Introduced by Senators Chris Coons (D-DE) and Dave McCormick (R-PA) and Representatives John Joyce (R-PA) and Debbie Dingell (D-MI).

Co-sponsored in the Senate by Senators Lisa Blunt Rochester (D-DE), Thom Tillis (R-NC), Angus King (I-ME), and Markwayne Mullin (R-OK).

Co-sponsored in the House by Representatives Ritchie Torres (D-NY), Mark Amodei (R-NV), Deborah Ross (D-NC), Rashida Tlaib (D-MI), Sarah McBride (D-DE), Jason Crow (D-CO), Doris Matsui (D-CA), Jake Auchincloss (D-MA), Buddy Carter (R-GA), Donald Davis (D-NC), Eugene Vindman (D-VA), Jay Obernolte (R-CA), Joe Neguse (D-CO), and Darren Soto (D-FL)

The bill would:

•  Expand federal grant funding to develop state- or region-wide, real-time tracking systems for hospital bed availability, with data published on a publicly accessible dashboard

•  Create a new pilot program through the Centers for Medicare and Medicaid Services (CMS) Innovation Center to improve care for those most likely to experience ED boarding, including seniors

•  Direct the Government Accountability Office (GAO) to develop and disseminate best practices for public health data tracking nationwide

"If you've ever had to go to an emergency room in Delaware, you know that wait times are just too long. Too many patients end up having to wait hours, or even days, for a bed to open up in the hospital, no matter the emergency. I've heard from so many Delawareans about this problem, and I'm proud to lead the federal effort to find solutions. I urge our colleagues to take up this bipartisan bill that will help hospitals modernize their systems, take stress off emergency rooms, and ensure more Americans are getting the care they need as soon as possible."

— Sen. Chris Coons (D-DE)

"Advanced technology and AI are re-shaping the way our country and economy work. It's critical to Americans' long-term health and wellbeing that our nation's hospitals can access technological resources to update their procedures and practices and ensure patients are receiving the care they need in a timely fashion.
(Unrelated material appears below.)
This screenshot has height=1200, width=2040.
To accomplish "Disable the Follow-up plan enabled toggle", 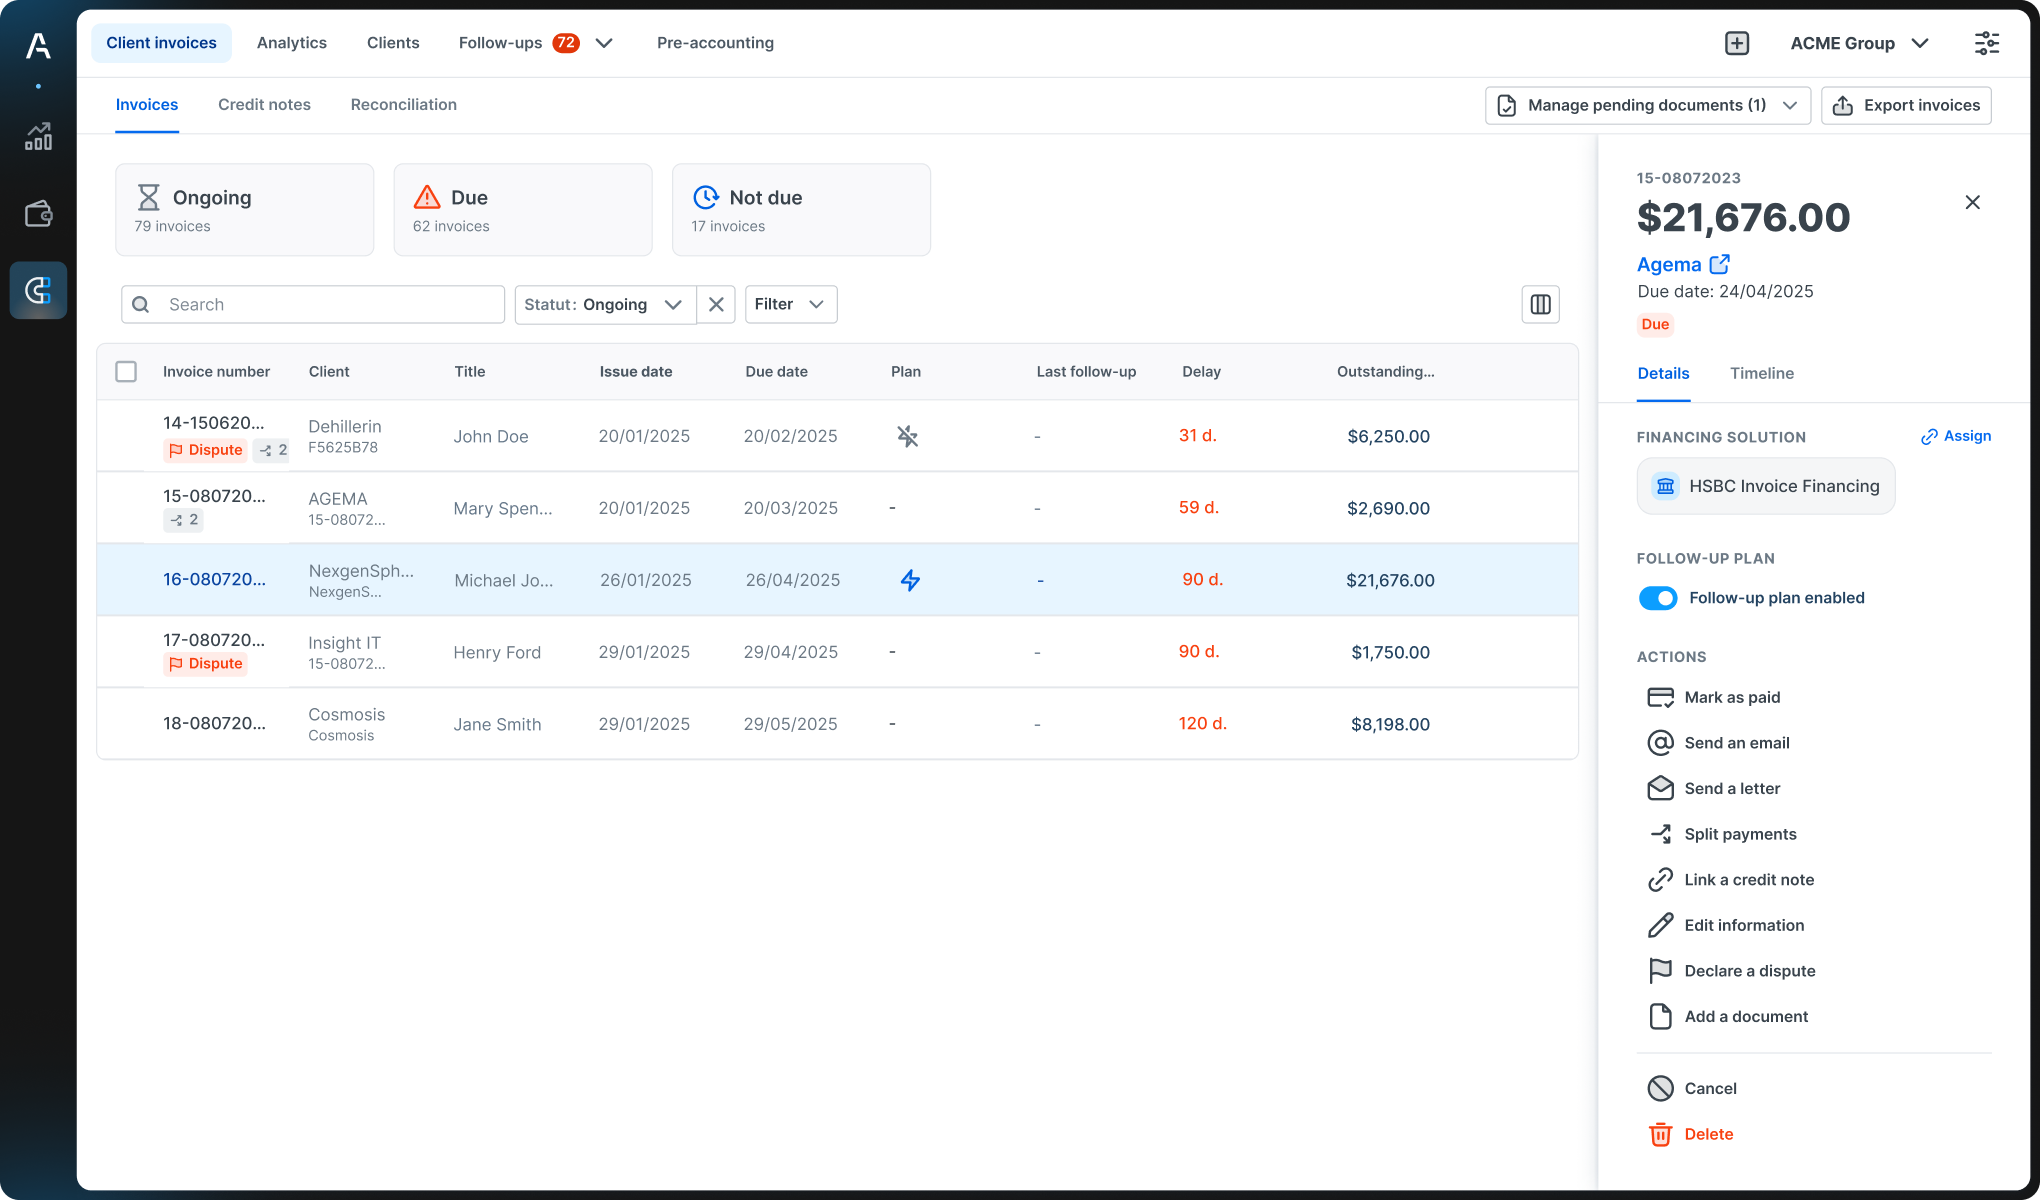I will pos(1658,597).
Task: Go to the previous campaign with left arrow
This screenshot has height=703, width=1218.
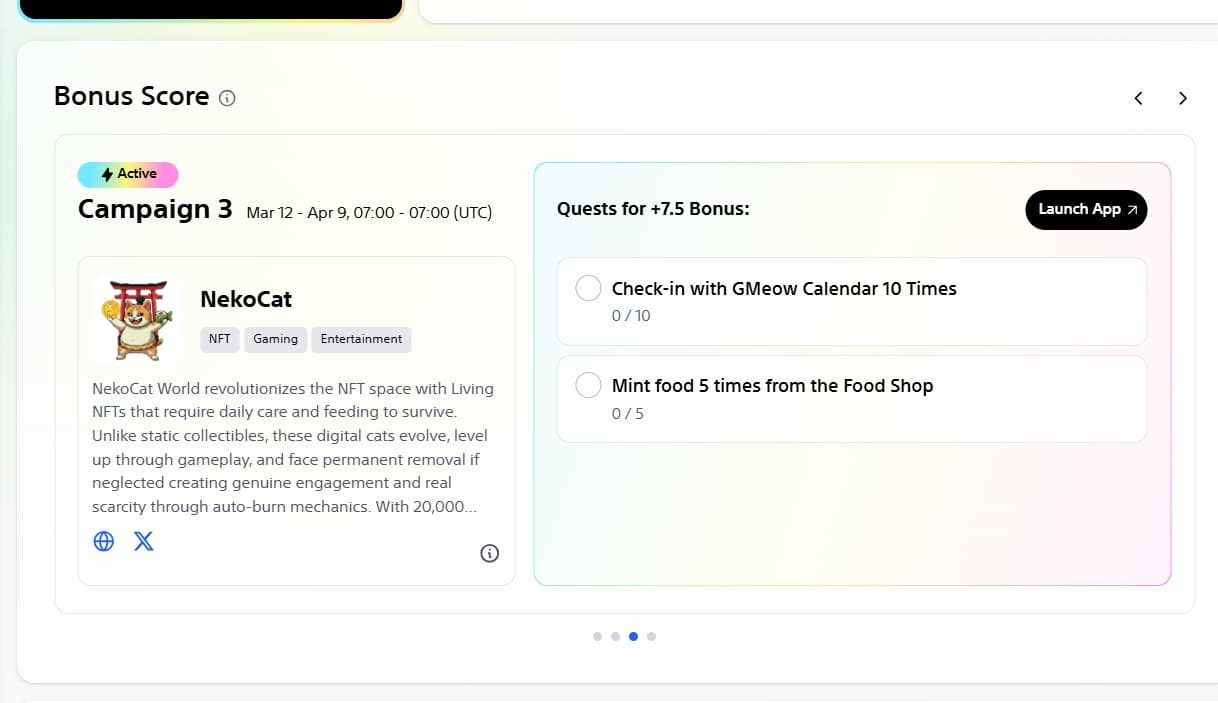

I'm grateful to work across the aisle with Senator Coons to help improve the quality and efficiency of our nation's healthcare system."

— Sen. Dave McCormick (R-PA)

"Throughout the country, American patients cannot receive the care they need due to the lack of open hospital beds and long wait times, which have only increased due to the physician shortage. By allowing the use of public health data modernization grants to create systems that track hospital capacity, this data will allow us to identify and implement solutions that will lower wait times for American patients."

— Rep. John Joyce, M.D. (R-PA)

"Too many people have died waiting for a spot in the emergency room while beds sat empty at a hospital down the street. This legislation will empower public health departments to implement advanced preparedness and response technology to ensure patients make it to the facilities where they can receive timely and adequate care."

— Rep. Debbie Dingell (D-MI)

Facts Be Told

Average ER visit times range from under two hours in North Dakota to over five hours in Washington, D.C. In states like Maryland, New York, and Pennsylvania, patients are waiting well over three hours just to be seen and sent home.